Figure 3.

4AD directs the forskolin (FSK) induced phosphorylation of S269 (pS269) to intracellular domains and prevents S256 phosphorylation of AQP2 in primary IMCD cells. (A) The cells were left untreated, incubated with forskolin (10 µM, 20 minutes), 4AD (4 µM, 30 minutes), or a combination of 4AD and FSK. AQP2 was detected using specific primary antibodies (C-17, Santa Cruz) and Cy2-coupled antigoat secondary antibodies (green).¹⁹ AQP2-pS256 was detected using specific antiphospho primary and Cy3-coupled secondary antibodies.²⁵ AQP2-pS269 was detected using specific antiphospho primary (p112–269, Phosphosolutions) and Cy3-coupled secondary antibodies.

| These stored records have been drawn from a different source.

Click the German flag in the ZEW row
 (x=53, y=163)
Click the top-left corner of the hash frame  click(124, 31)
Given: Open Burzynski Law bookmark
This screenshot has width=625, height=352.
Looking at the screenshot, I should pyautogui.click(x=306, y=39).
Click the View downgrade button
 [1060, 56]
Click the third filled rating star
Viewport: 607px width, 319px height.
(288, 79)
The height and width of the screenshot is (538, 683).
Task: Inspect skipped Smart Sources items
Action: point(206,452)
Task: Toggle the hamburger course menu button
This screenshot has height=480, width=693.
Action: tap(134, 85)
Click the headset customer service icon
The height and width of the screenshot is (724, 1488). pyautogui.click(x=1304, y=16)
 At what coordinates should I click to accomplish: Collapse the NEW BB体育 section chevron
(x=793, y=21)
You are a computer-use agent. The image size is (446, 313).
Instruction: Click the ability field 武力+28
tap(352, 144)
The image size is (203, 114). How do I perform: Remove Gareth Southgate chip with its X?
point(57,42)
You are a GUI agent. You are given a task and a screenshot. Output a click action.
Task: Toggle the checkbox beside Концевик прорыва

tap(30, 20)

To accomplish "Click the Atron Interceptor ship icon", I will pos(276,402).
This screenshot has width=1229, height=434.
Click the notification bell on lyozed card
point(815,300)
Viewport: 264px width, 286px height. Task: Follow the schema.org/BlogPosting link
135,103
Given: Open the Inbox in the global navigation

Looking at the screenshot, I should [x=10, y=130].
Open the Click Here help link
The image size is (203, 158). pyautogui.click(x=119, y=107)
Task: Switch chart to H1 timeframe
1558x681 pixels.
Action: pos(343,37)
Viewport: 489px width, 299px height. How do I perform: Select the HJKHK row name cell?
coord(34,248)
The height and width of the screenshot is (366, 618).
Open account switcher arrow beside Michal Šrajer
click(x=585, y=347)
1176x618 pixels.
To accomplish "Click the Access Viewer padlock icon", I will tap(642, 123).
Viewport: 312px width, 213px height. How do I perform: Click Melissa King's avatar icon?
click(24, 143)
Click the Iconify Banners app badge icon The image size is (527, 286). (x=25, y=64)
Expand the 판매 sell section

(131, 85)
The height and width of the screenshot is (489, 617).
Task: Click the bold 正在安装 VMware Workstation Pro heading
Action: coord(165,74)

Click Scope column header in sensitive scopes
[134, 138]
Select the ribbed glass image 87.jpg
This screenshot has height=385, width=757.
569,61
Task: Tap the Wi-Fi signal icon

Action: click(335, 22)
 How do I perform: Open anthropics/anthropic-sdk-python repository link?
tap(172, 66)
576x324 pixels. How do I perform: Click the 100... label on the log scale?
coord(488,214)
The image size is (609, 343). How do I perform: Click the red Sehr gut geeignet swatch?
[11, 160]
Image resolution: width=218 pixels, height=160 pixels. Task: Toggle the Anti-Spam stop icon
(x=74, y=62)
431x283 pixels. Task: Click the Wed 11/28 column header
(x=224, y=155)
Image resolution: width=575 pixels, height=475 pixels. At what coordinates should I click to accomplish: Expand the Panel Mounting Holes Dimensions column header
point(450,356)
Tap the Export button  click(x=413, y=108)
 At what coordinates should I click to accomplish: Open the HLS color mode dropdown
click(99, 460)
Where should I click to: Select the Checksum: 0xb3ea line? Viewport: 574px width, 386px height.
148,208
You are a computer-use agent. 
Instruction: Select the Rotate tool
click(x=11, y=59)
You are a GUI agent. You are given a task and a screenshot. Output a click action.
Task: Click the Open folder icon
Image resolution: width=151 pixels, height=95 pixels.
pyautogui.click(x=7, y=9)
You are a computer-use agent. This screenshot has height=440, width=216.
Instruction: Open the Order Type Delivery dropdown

Nuclei were stained with DAPI (blue). Shown are representative images from one of three independent experiments. (B) The intensities of intracellular and plasma membrane immunofluorescence signals arising from AQP2, AQP2-pS256, and AQP2-S269 were determined and related to nuclear signal intensities (n≥30 cells per condition; mean ±SEM; three independent experiments). The ratios of plasma membrane to intracellular fluorescence signal intensities were calculated. Ratios >1 indicate a predominant localization at the plasma membrane. Values significantly different from control cells and cells treated with 4AD or forskolin and 4AD are indicated (***P<0.001).